- **Extracted material**

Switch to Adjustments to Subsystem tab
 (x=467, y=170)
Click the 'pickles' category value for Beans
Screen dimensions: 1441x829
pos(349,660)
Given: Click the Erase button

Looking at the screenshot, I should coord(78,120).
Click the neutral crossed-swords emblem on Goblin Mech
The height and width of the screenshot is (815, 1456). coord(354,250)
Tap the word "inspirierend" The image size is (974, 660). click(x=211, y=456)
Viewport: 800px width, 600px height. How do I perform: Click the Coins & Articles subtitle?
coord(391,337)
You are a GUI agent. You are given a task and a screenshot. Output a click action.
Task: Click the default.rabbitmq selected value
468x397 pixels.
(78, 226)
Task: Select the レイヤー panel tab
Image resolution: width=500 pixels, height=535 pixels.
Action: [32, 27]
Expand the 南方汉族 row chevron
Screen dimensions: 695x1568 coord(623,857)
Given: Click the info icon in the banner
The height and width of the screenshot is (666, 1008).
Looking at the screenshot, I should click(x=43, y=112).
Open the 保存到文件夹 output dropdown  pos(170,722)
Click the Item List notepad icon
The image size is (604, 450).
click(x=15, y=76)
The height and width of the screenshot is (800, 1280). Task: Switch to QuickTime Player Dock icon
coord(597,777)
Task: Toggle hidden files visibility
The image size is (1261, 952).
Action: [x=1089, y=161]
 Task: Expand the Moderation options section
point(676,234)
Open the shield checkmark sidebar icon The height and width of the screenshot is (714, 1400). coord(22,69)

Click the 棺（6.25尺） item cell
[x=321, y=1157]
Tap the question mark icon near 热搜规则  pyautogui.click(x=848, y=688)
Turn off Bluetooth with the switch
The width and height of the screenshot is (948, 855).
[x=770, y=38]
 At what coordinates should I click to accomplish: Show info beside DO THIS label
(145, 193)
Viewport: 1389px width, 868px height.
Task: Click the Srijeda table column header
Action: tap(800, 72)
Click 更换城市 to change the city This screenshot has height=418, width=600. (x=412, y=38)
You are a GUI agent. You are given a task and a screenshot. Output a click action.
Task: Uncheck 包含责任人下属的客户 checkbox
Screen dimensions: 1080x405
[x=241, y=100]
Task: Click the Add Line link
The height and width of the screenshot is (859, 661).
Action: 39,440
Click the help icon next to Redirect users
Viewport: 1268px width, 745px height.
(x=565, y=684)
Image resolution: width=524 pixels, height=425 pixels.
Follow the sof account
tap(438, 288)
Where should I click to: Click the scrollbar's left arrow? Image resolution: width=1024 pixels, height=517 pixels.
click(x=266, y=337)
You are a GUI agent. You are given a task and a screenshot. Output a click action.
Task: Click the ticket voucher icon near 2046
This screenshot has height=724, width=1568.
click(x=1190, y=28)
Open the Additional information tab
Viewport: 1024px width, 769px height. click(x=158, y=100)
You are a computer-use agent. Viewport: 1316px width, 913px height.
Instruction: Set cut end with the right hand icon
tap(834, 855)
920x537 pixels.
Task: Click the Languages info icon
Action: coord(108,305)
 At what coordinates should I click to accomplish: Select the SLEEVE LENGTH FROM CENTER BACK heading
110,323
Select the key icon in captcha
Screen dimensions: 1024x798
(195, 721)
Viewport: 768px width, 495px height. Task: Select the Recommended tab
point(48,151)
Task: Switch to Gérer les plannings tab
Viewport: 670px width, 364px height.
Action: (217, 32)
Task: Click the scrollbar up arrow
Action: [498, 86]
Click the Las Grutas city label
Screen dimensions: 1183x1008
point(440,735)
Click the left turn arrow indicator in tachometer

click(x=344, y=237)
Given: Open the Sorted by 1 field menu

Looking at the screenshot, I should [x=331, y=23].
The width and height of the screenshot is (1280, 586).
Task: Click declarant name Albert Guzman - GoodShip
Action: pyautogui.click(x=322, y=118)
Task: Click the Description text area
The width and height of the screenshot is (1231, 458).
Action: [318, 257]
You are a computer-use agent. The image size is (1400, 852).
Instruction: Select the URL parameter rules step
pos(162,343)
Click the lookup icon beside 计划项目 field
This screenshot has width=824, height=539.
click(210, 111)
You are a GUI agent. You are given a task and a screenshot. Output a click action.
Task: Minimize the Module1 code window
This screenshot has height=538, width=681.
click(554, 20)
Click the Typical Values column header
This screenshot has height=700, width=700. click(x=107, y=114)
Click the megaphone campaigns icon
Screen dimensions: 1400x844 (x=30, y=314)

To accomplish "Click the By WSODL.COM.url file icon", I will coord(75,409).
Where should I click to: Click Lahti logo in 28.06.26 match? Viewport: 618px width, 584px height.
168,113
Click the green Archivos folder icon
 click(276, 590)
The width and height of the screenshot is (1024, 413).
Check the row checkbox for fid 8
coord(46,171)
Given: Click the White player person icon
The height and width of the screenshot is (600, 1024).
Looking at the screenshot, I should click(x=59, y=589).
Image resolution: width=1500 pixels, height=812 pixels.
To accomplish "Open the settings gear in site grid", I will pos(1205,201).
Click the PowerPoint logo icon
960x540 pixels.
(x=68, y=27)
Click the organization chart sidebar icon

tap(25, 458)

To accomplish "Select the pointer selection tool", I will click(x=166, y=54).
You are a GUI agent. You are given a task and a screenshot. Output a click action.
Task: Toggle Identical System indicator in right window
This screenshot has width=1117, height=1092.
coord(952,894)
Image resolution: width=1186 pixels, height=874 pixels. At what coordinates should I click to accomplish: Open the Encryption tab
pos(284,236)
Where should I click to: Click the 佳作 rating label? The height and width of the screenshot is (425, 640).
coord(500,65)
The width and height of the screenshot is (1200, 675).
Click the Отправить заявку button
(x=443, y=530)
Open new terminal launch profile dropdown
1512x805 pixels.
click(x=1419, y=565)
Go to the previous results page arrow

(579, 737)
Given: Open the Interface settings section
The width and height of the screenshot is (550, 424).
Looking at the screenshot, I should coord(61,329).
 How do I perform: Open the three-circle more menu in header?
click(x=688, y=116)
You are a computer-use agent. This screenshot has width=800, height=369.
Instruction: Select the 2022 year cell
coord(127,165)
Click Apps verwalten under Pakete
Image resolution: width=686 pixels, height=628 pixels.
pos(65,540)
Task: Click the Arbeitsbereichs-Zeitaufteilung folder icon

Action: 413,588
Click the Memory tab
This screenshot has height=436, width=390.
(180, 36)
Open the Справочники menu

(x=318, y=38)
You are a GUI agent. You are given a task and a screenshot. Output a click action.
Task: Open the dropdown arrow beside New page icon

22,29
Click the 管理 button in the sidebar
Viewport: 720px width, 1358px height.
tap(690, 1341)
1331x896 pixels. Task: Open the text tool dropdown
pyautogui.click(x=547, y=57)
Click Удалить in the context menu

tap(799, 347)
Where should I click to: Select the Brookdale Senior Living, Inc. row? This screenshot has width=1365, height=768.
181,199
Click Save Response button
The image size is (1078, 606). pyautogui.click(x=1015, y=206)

- **Work instructions**
Count how many lines of the listing above include the word "city", then reply with that count and no other text.

- **Solved exercise**
2